His opponent will be Mariners teammate Felix Hernandez, who struggled with command in his first WBC start, getting knocked out in the third inning after throwing 33 pitches in the inning. Venezuela was three outs from being eliminated in Monday’s tiebreaker game against Italy, before Cabrera tied the game with a home run and Rougned Odor tacked on a go-ahead hit. Venezuela doesn’t have the pitching depth in the bullpen of the U.S. or Dominican Republic, so they need Hernandez and Martin Perez to pitch deeper into these games. Maximum pitch counts for this round are extended from 65 to 80.
The winner of this game is in great position, especially after Puerto Rico’s 3-1 win over the Dominican Republic on Tuesday. Marcus Stroman, fresh off a terrific outing against the Dominican Republic in the first round, draws the assignment against Puerto Rico, while Danny Duffy is slated to face the D.R. -- a big challenge for Duffy, given the all the right-handed bats in the opposing lineup and his sizable platoon splits from 2016 (.760 OPS versus righties, .449 versus lefties). The Dominicans, meanwhile, are not only in an 0-1 hole, but they have burned their best starter in Carlos Martinez. Ervin Santana will start against the U.S.
All this points to Smyly’s outing as a huge key for the U.S., although with a day off Thursday, manager Jim Leyland shouldn’t hesitate to go to his bullpen early and often, especially to get key righty-on-righty matchups against the top of the Venezuela lineup (Altuve, Prado, Cabrera) or using Andrew Miller to face the middle of the lineup featuring switch-hitting Martinez and lefty-swinging Gonzalez.

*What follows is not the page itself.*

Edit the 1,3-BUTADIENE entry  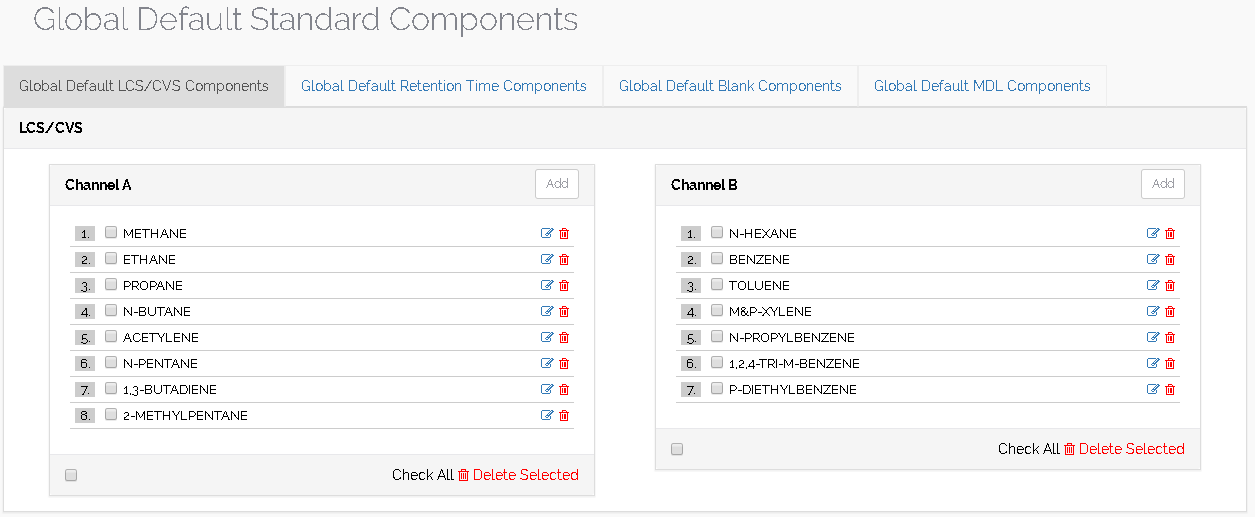point(547,390)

Meanwhile, Puerto Rico continues to surprise -- much as it did in 2013, when it finished second to the Dominican Republic. With most of the team donning blonde hair, there’s no denying their team unity. There’s also the spectacular defense we’ve seen from Carlos Correa, Francisco Lindor and Javier Baez in the infield and Yadier Molina behind the plate, plus Eddie Rosario, who launched a laser beam from right field to throw out the speedy Jean Segura at home plate on Tuesday. They also have a couple of big arms in the bullpen in Tigers prospect Joe Jimenez and Mariners closer Edwin Diaz. Mets right-hander Seth Lugo is slated to start against the U.S.
Let's put it this way: As I stare out my window at 20 inches of snow on the ground, I wouldn't mind catching a flight to San Diego to see what happens over the next few days.